電源を入れ文書処理ソフトを開いて会長の指示を待つ間に、副会長二人と書記が来た。来る前から仕事をしている庶務二人は今までの球技大会の資料を部屋中探し回って、会長は来た三人に今日やる仕事について説明しているようだった。何もすることがなくなった私は、暇と連続で打ってみる。つまらない。


「榎原、残りやるから。」

「ありがと。」


 もう一人の書記に自分が座っていた場所を譲り、荷物をまとめて部屋を出た。「お先に」といえば、同学年からの「おう」という返事と、後輩からの「お疲れ様でしたー」の爽やかな返事を背に受けた。扉を閉めようとしたときに、書記の彼の笑い声が聞こえたのは、私の連続『暇』を見たからとは思わないようにしよう。

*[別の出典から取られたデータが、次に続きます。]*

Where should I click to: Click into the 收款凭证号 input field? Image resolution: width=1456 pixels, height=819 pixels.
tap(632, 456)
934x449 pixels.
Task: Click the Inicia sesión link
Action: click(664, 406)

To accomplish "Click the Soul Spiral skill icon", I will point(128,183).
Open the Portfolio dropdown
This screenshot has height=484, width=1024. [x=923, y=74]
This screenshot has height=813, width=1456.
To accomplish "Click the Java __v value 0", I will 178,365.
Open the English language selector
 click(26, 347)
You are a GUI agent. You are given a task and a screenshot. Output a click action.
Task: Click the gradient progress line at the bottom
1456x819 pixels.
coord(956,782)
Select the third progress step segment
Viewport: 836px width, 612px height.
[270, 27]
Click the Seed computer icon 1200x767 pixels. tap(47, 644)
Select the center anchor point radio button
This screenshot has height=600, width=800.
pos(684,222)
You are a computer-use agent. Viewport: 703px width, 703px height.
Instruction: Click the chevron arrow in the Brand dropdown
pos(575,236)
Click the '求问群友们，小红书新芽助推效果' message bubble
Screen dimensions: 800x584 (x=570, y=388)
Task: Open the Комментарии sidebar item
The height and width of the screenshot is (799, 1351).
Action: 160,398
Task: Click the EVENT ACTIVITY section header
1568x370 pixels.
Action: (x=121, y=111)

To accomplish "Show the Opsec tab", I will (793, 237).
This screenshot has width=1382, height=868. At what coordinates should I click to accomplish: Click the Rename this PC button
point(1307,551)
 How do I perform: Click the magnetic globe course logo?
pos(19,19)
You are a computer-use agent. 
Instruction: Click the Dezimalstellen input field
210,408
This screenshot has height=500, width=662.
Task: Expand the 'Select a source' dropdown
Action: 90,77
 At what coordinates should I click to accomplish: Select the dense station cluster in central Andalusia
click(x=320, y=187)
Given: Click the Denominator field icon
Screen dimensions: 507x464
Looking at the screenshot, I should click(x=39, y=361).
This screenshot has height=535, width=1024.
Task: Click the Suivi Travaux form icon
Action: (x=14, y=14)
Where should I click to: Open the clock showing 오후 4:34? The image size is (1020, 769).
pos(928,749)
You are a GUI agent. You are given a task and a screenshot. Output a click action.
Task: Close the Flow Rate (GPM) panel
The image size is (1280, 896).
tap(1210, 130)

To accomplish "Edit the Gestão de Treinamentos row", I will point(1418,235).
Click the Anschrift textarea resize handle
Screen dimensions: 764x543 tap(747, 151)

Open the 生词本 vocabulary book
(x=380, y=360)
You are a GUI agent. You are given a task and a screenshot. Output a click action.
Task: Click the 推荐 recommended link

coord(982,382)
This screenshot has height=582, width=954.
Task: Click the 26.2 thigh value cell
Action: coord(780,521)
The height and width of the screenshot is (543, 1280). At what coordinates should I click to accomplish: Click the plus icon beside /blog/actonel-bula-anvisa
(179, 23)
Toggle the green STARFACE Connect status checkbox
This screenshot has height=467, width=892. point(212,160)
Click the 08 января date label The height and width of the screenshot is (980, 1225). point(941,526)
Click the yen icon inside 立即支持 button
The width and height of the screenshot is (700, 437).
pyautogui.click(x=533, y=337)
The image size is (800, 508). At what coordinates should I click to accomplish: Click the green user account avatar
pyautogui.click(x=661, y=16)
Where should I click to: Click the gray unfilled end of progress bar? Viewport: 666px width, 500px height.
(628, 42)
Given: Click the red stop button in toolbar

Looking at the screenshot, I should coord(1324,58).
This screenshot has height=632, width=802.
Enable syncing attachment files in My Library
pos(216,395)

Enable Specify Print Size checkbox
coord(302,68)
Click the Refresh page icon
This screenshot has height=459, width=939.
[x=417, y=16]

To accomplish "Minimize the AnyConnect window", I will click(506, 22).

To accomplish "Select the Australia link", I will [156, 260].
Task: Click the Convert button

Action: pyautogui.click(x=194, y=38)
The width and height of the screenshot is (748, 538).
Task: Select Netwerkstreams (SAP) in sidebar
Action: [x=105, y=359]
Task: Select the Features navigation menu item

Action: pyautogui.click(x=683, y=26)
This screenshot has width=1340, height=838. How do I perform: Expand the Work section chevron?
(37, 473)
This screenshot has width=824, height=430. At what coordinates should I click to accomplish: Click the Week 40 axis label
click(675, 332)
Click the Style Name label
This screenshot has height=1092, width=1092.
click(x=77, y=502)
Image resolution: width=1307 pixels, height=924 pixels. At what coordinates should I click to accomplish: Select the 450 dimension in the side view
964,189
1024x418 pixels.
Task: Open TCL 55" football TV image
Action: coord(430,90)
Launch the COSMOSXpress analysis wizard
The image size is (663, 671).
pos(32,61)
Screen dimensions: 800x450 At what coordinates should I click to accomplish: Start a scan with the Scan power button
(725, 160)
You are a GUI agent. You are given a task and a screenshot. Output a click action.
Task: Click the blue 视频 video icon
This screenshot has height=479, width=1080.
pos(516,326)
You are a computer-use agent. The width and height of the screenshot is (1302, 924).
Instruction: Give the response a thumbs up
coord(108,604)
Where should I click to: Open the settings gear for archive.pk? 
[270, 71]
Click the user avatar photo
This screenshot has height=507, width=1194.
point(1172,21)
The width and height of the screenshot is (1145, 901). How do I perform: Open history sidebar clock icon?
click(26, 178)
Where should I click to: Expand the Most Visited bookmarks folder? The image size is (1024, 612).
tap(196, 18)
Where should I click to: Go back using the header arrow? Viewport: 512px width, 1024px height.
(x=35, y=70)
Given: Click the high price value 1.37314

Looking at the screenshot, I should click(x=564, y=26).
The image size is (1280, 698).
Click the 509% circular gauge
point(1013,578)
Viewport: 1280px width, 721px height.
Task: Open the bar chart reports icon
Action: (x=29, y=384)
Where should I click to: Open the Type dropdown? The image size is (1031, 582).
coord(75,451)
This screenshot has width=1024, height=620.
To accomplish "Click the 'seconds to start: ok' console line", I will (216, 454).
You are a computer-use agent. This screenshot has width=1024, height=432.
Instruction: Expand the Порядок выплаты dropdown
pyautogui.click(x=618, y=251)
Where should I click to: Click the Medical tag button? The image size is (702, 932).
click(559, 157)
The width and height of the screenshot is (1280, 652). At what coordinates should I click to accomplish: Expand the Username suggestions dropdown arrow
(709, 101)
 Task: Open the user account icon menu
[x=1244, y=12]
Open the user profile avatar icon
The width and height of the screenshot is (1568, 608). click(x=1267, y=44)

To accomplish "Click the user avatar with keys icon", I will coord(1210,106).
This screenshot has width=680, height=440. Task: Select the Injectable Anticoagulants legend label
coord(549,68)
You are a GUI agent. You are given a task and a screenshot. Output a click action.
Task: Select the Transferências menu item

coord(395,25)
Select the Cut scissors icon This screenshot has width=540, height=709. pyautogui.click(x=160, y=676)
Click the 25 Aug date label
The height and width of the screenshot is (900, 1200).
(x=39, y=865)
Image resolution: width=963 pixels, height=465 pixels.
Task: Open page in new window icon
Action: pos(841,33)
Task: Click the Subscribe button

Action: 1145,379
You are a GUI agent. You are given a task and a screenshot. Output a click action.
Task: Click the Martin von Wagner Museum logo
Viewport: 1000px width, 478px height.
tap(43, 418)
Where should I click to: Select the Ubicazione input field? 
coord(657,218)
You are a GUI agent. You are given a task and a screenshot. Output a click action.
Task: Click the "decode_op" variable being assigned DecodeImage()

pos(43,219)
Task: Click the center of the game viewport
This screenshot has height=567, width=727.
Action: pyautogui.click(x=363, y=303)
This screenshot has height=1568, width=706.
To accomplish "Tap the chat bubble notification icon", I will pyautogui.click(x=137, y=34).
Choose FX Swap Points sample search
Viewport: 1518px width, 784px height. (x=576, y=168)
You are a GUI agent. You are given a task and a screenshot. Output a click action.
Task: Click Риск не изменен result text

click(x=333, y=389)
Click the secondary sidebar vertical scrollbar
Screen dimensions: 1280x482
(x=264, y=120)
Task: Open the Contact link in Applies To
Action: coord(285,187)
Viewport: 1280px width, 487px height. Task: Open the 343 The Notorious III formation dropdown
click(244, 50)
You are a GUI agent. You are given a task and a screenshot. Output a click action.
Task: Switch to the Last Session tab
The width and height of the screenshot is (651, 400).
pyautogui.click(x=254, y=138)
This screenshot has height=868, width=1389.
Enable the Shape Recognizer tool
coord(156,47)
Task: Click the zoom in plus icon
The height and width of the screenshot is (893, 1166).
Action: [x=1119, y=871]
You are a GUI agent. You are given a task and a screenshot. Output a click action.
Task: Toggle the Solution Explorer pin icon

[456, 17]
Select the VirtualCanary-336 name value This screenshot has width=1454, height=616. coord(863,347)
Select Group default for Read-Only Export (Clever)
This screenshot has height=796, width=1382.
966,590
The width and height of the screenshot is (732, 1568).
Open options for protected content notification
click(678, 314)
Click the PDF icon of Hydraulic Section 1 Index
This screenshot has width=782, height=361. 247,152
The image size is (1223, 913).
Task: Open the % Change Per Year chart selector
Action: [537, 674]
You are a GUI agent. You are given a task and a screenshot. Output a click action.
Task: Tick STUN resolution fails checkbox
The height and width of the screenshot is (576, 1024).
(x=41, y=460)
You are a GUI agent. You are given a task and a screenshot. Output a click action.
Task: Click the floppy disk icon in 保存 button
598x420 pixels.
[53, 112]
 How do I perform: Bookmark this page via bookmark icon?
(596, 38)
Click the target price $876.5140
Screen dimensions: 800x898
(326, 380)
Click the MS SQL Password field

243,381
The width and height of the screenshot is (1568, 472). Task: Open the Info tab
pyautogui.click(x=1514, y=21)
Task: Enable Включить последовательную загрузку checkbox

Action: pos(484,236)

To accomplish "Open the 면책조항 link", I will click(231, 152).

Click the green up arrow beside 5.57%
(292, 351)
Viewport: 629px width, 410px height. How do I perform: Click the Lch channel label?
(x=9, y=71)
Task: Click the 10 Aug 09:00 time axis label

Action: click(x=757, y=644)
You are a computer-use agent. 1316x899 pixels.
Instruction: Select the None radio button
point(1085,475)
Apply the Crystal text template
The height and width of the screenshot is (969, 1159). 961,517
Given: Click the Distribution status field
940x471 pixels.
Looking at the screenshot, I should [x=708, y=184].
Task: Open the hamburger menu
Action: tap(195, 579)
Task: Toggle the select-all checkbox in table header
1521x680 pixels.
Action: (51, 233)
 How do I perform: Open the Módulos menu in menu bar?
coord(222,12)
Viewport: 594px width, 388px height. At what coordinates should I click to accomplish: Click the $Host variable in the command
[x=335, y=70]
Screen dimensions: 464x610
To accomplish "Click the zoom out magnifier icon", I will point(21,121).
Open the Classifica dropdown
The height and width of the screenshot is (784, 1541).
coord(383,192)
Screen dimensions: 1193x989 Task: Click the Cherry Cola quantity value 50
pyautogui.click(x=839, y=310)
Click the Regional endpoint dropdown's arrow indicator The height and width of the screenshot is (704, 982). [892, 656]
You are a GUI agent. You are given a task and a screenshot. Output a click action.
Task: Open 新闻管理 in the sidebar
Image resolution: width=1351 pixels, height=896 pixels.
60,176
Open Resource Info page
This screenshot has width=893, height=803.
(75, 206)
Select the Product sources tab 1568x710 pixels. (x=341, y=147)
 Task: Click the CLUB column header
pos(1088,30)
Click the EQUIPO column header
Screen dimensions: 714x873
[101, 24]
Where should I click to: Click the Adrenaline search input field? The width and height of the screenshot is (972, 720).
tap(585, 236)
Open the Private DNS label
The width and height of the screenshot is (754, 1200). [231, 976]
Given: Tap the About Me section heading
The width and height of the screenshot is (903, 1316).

 ゆっくり歩く。本当は急ぎたいところだけど、生徒会室は東の最端にあるため、真ん中より少し西よりの美術室まで走っても息切れするだけのような気がしたからだ。美術室の古い扉を開けて「遅れましたー・・・」とテンションを下げて言えば、部長であるまりが笑顔で迎えた。


 だと、良かったんだけど。

 私が入った途端、美術部の皆が一斉に私の方を見た。どの顔も同じような複雑な顔をしている。


「どうしたの?」

「・・・これ。」


 まりが指したのは私が製作途中だった、海の絵。皆で同じテーマで描くということになっていて冬なのに『海』というのは、部内でも結構好評だった気がする。しかし、まりが指した私の絵はまるで『海』じゃない。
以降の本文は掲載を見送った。